Kalau dikiaskan kedua hal di atas ada kemiripan. Sama-sama kurang diminati. Mungkin ini hanya penganalogian sekenanya. Jeroan dipersepsikan kelasnya jauh di bawah daging. Propagandanya; tak sebanding. Jadilah beda kasta. Padahal, bila jeroan itu diserahkan ke yang ahlinya seperti amai-amai di Ranah Minang yang paham cara memasaknya harganya jadi tinggi.
Oleh yang ahlinya jeroan itu akan disulap menjadi kalio babat. Gulai tambunsu yang enak tenan. Cicipilah, rasanya tak kalah enak dibandingkan wagyu. Jadi ketidaktahuan tentang sesuatu ternyata merugikan orang yang tidak tahu itu. Oleh karena itu Islam sangat mendorong dan mencintai kemajuan ilmu. Tanpa dikotomi ilmu dunia maupun ilmu agama.

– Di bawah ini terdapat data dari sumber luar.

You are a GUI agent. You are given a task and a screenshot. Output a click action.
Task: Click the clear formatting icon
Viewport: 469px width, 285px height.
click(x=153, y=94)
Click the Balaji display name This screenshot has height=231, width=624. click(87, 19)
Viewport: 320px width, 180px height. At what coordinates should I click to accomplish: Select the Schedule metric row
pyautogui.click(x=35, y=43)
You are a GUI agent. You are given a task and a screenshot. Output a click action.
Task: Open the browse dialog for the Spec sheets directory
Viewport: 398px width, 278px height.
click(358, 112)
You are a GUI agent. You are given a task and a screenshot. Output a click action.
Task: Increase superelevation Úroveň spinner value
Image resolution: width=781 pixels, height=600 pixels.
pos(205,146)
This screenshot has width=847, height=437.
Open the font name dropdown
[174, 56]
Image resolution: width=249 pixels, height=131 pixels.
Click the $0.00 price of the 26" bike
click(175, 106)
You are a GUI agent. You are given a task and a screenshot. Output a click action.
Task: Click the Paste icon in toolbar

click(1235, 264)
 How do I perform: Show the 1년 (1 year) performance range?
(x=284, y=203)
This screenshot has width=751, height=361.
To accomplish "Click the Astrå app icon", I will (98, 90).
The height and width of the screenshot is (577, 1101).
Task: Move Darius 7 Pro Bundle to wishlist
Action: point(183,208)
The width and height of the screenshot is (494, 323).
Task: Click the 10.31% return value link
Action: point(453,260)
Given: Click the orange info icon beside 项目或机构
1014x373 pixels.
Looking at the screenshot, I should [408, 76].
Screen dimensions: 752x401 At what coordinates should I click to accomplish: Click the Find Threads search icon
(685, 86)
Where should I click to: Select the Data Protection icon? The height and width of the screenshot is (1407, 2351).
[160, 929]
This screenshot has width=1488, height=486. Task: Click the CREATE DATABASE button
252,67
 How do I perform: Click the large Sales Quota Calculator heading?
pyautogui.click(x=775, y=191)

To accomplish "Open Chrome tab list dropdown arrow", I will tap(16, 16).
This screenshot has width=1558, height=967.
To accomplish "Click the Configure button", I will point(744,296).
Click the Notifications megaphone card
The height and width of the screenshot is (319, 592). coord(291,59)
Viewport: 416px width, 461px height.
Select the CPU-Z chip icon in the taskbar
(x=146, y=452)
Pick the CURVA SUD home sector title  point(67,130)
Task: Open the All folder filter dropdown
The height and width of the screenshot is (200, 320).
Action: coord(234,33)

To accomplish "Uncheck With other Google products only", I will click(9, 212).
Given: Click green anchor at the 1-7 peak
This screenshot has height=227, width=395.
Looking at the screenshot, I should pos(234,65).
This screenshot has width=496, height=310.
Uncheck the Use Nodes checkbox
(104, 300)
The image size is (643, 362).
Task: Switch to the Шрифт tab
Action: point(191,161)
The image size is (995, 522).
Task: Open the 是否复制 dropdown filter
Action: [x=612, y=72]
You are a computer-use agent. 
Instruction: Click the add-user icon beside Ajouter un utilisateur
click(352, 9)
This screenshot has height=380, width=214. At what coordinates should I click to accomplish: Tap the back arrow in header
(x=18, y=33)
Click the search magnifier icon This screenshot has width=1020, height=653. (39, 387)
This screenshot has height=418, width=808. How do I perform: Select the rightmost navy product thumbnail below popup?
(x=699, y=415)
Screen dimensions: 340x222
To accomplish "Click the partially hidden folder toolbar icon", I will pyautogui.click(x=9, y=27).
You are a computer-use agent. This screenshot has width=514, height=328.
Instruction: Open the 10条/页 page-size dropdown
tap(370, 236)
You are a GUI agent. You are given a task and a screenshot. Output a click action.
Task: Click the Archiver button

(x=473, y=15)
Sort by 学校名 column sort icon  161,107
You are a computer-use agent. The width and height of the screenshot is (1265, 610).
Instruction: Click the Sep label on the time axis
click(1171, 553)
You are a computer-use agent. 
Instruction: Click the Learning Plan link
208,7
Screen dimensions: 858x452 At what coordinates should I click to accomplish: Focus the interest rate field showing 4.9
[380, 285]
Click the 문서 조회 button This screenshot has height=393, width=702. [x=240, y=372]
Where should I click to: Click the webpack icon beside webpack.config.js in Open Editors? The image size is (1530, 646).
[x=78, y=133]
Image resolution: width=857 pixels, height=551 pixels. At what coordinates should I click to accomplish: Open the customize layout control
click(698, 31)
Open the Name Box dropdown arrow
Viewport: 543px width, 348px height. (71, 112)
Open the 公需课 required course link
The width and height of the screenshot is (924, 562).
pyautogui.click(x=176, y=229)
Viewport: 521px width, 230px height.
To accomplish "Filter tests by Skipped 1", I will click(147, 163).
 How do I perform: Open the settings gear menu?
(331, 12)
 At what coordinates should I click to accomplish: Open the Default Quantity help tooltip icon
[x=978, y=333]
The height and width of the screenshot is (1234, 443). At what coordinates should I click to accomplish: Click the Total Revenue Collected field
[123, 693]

Sejarah mencatat. Seabad silam Kekaisaran Usmaniyah runtuh. Kerajaan Ottoman itu menjadi Daulah Islamiah yang terakhir.
Wilayah kekuasaannya yang kala itu hampir separo dunia, dibagi-bagi oleh para pemenang perang. Terpecah menjadi puluhan negara. Dinasti Kekhalifahan Islam redup sejak masa itu. Lihat batas negara-negara pecahan Turki Usmani itu. Banyak yang berupa garis lurus. Mungkin, itu cara membaginya seperti memotong kue di atas nampan. Ketika komposisi penguasa berubah. Kiblat peradaban pun berubah. Cerita sejarah tentu berubah pula. Karena sejarah seringkali dikondisikan oleh pemenang.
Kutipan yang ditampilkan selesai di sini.